Au Bon Pain Copycat Recipe

1 small onion, diced
1/2 cup carrots, rinsed, peeled, sliced
3 medium celery stalks, rinsed and sliced
1 cup leeks, rinsed and sliced
1 small zucchini, rinsed and sliced
1 small yellow squash, rinsed and sliced
1 cup corn kernels
1 (28 oz.) can diced tomatoes
1 (28 oz.) can pureed tomatoes
1/2 cup edamame, shelled
1 cup broccoli florets, rinsed and chopped
4 small potatoes, rinsed and diced
1 cup mushrooms, rinsed and chopped
64 ounces vegetable broth
2 tablespoons olive oil
salt and pepper, to taste

In a large saucepan with a lid, cook the onions in the olive oil on medium/high heat for about 5-7 minutes until slightly translucent and brown around the edges. Remove the lid, add the salt and pepper, stir, and then add the carrots and celery and stir. Cook with the lid off for another 5 minutes.

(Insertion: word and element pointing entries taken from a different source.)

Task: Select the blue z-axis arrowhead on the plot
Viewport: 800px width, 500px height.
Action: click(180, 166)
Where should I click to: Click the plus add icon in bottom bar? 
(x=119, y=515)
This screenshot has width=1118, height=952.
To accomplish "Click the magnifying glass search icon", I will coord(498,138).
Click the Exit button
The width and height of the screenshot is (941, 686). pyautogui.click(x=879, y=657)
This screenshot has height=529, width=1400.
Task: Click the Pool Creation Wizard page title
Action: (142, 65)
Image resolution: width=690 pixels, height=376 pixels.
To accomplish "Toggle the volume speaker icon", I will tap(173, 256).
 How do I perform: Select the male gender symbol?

Add leeks, zucchini, yellow squash, corn, tomatoes (diced and pureed), edamame, broccoli, potatoes, and the vegetable stock. Cover the pot with a lid. Allow the soup to come to a full boil and then turn the temperature to low heat and continue to cook for 30 minutes.

Turn the heat off but allow pot to remain on the burner. Add the spinach and mushrooms and allow greens to wilt before serving (about 5-10 minutes).

Serve the soup with some fresh bread for the full Au Bon Pain experience at home.


  1. I can't believe no one else has commented about this soup! It's amazing. Great recipe. One tip - if you add a parmesan rind it really amps up the flavor while still keeping the soup super healthy.

  2. This has become the base for my "whatever's left in the fridge" soup. It's especially great when veggies are one their way out... toss 'em in! DE-LISH!!!

  3. what type of veg. broth do you use. the reason i like their soup, is the veg. broth is not heavy or thick. it doesn't take over the taste of the veggies.